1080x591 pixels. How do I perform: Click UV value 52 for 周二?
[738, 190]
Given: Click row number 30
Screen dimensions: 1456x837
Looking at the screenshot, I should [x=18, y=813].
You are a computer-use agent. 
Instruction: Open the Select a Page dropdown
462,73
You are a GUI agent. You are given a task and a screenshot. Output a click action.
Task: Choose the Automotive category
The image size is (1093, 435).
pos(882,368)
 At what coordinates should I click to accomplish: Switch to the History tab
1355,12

--

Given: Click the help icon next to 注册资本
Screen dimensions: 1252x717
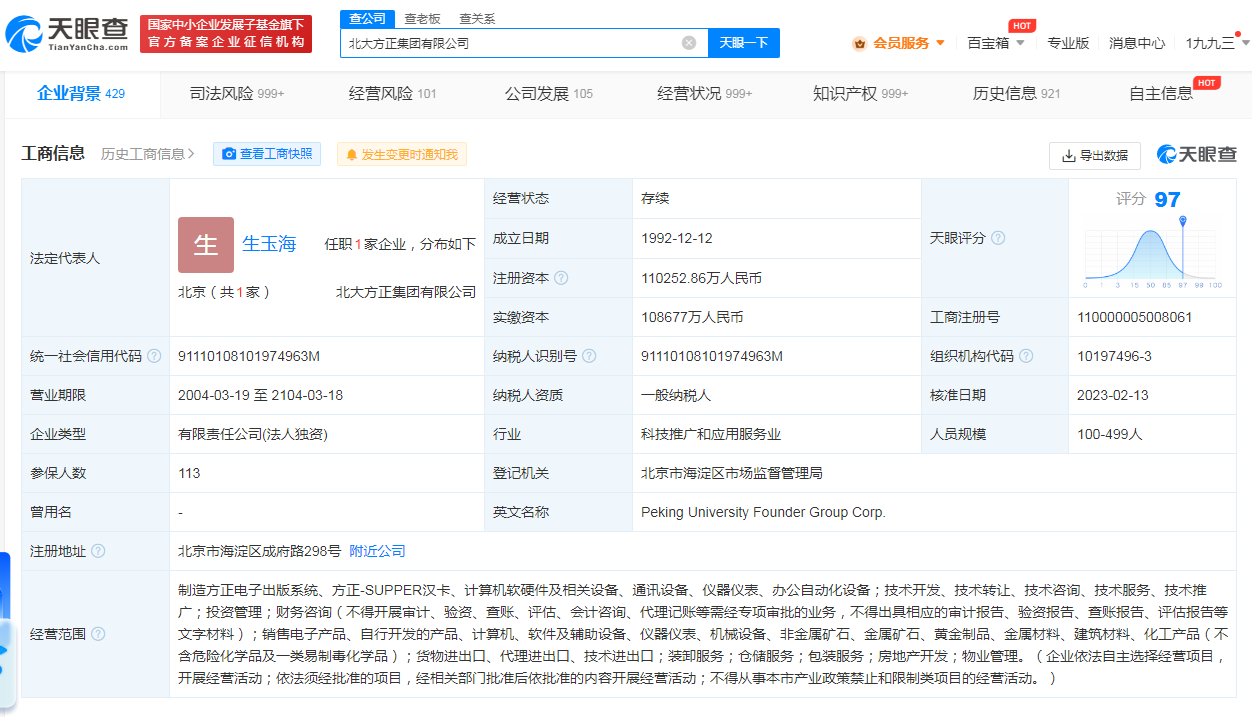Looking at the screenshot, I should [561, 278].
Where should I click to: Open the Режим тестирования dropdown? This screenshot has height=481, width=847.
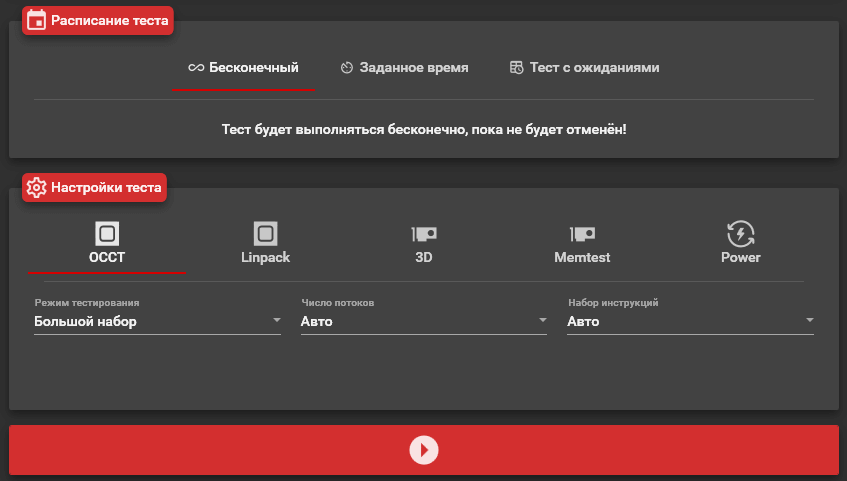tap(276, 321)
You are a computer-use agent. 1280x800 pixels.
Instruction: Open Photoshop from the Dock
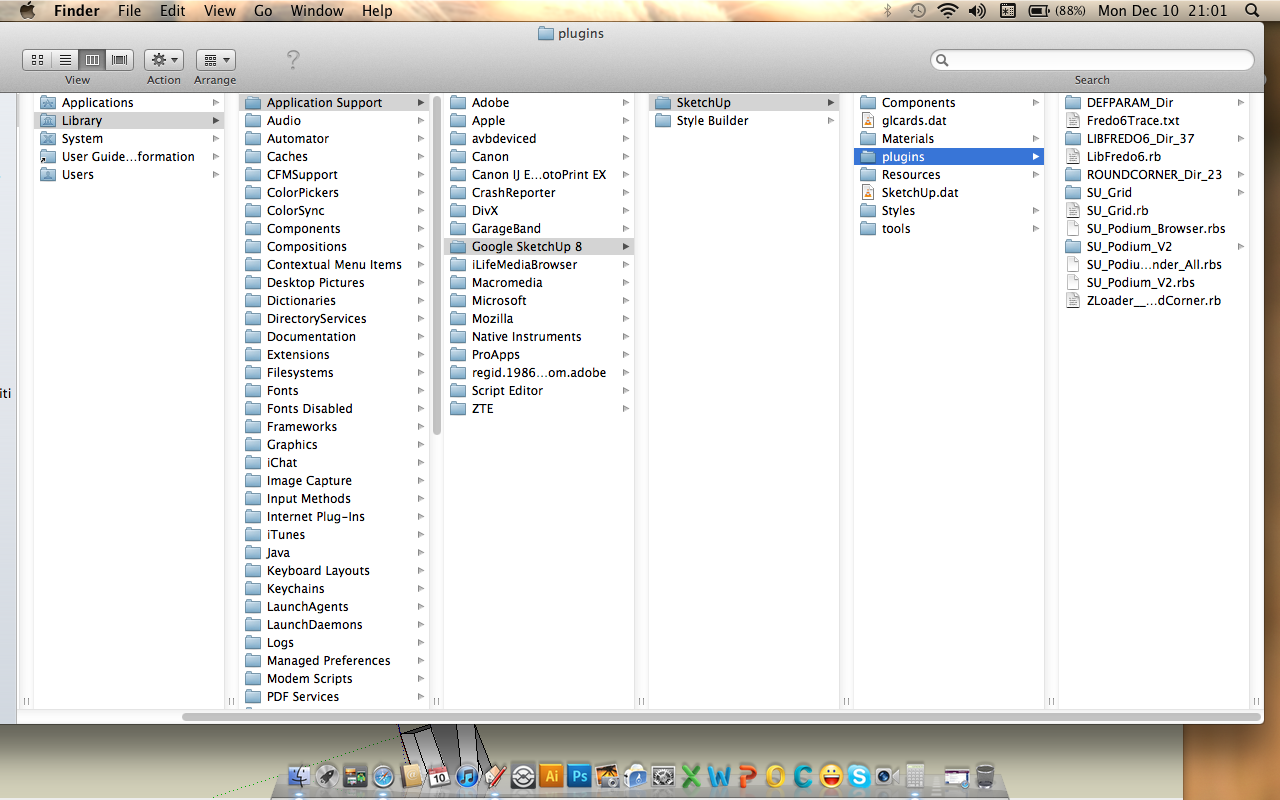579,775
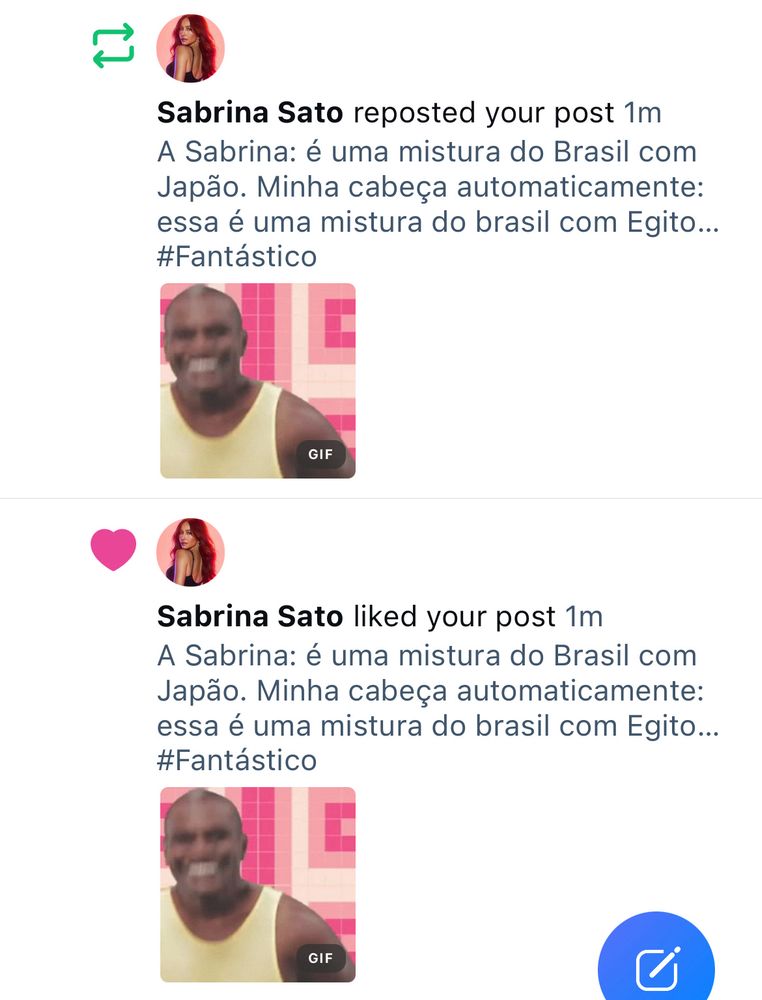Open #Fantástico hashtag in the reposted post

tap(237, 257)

* * *

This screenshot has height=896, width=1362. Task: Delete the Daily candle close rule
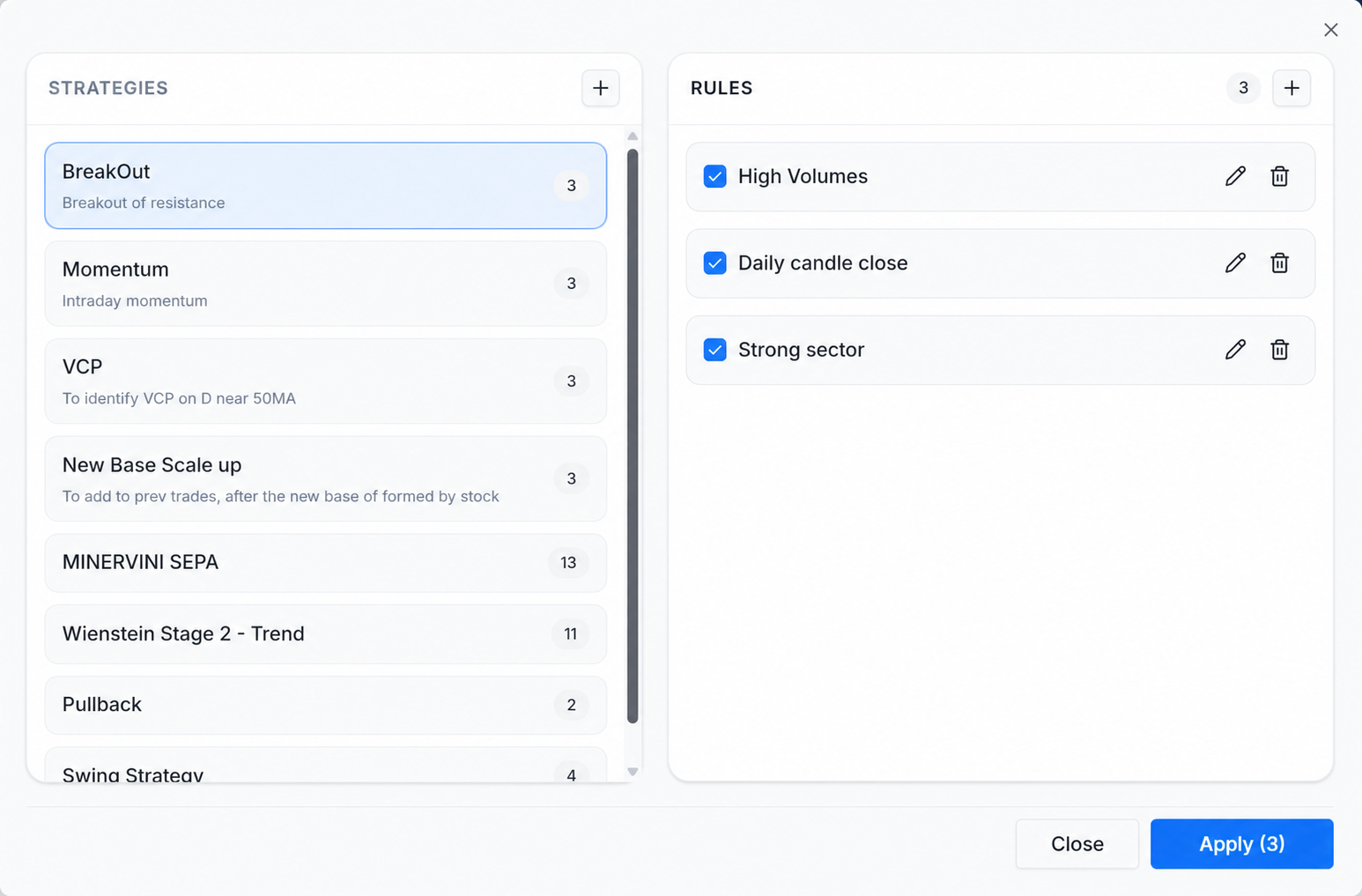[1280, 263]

* Stated goal:
Render the listing above as a Markdown table with the columns No. and Text, one numbered row per line, starting at the line that has "Where should I" and stopping after the line that has "tap(237, 257)". Skip blank lines and leave the pictures out.

* Solution:
| No. | Text |
|---|---|
| 1 | Where should I click to: Open the Режим тестирования dropdown? This screenshot has height=481, width=847. |
| 2 | tap(276, 321) |
| 3 | You are a computer-use agent. 1280x800 pixels. |
| 4 | Instruction: Open Photoshop from the Dock |
| 5 | 579,775 |
| 6 | Open #Fantástico hashtag in the reposted post |
| 7 | tap(237, 257) |